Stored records
****

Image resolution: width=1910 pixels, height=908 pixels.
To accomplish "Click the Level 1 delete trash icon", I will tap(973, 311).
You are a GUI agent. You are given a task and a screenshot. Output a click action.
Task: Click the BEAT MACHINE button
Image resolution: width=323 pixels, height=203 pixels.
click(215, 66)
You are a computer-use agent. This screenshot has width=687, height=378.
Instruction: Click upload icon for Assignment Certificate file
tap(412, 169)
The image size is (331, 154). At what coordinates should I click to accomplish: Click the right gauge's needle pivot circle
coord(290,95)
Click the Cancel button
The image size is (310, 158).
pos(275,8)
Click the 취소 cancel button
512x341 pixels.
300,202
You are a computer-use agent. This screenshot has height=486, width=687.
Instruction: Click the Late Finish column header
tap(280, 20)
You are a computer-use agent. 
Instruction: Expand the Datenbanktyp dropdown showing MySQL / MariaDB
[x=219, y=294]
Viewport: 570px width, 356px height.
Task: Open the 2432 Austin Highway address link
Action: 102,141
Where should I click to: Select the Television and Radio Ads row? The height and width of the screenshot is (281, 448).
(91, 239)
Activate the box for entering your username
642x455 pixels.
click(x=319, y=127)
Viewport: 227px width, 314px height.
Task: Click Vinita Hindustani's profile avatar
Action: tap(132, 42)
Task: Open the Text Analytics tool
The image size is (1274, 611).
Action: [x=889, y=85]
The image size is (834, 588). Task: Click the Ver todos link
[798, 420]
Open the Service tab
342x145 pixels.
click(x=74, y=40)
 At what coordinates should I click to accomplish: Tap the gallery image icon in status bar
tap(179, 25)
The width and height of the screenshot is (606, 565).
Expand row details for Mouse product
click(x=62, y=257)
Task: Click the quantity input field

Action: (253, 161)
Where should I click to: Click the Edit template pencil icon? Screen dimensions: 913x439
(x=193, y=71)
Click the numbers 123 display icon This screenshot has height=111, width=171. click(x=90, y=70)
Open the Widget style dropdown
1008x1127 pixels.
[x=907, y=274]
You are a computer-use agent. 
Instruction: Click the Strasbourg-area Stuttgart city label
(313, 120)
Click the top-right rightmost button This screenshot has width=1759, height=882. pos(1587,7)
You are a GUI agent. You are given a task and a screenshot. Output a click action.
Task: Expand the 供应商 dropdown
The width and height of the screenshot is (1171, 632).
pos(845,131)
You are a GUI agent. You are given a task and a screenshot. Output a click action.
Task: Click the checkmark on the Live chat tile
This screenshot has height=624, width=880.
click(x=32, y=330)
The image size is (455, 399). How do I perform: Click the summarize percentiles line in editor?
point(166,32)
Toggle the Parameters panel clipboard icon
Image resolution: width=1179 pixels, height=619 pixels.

****

From beginning to end, the data must be duplicated exactly.

Image resolution: width=1910 pixels, height=908 pixels.
To accomplish "Click the Level 1 delete trash icon", I will tap(973, 311).
You are a GUI agent. You are given a task and a screenshot. Output a click action.
Task: Click the BEAT MACHINE button
Image resolution: width=323 pixels, height=203 pixels.
click(215, 66)
You are a computer-use agent. This screenshot has width=687, height=378.
Instruction: Click upload icon for Assignment Certificate file
tap(412, 169)
The image size is (331, 154). At what coordinates should I click to accomplish: Click the right gauge's needle pivot circle
coord(290,95)
Click the Cancel button
The image size is (310, 158).
pos(275,8)
Click the 취소 cancel button
512x341 pixels.
300,202
You are a computer-use agent. This screenshot has height=486, width=687.
Instruction: Click the Late Finish column header
tap(280, 20)
You are a computer-use agent. 
Instruction: Expand the Datenbanktyp dropdown showing MySQL / MariaDB
[x=219, y=294]
Viewport: 570px width, 356px height.
Task: Open the 2432 Austin Highway address link
Action: 102,141
Where should I click to: Select the Television and Radio Ads row? The height and width of the screenshot is (281, 448).
(91, 239)
Activate the box for entering your username
642x455 pixels.
click(x=319, y=127)
Viewport: 227px width, 314px height.
Task: Click Vinita Hindustani's profile avatar
Action: tap(132, 42)
Task: Open the Text Analytics tool
The image size is (1274, 611).
Action: [x=889, y=85]
The image size is (834, 588). Task: Click the Ver todos link
[798, 420]
Open the Service tab
342x145 pixels.
click(x=74, y=40)
 At what coordinates should I click to accomplish: Tap the gallery image icon in status bar
tap(179, 25)
The width and height of the screenshot is (606, 565).
Expand row details for Mouse product
click(x=62, y=257)
Task: Click the quantity input field

Action: (253, 161)
Where should I click to: Click the Edit template pencil icon? Screen dimensions: 913x439
(x=193, y=71)
Click the numbers 123 display icon This screenshot has height=111, width=171. click(x=90, y=70)
Open the Widget style dropdown
1008x1127 pixels.
[x=907, y=274]
You are a computer-use agent. 
Instruction: Click the Strasbourg-area Stuttgart city label
(313, 120)
Click the top-right rightmost button This screenshot has width=1759, height=882. pos(1587,7)
You are a GUI agent. You are given a task and a screenshot. Output a click action.
Task: Expand the 供应商 dropdown
The width and height of the screenshot is (1171, 632).
pos(845,131)
You are a GUI agent. You are given a task and a screenshot. Output a click action.
Task: Click the checkmark on the Live chat tile
This screenshot has height=624, width=880.
click(x=32, y=330)
The image size is (455, 399). How do I perform: Click the summarize percentiles line in editor?
point(166,32)
Toggle the Parameters panel clipboard icon
Image resolution: width=1179 pixels, height=619 pixels.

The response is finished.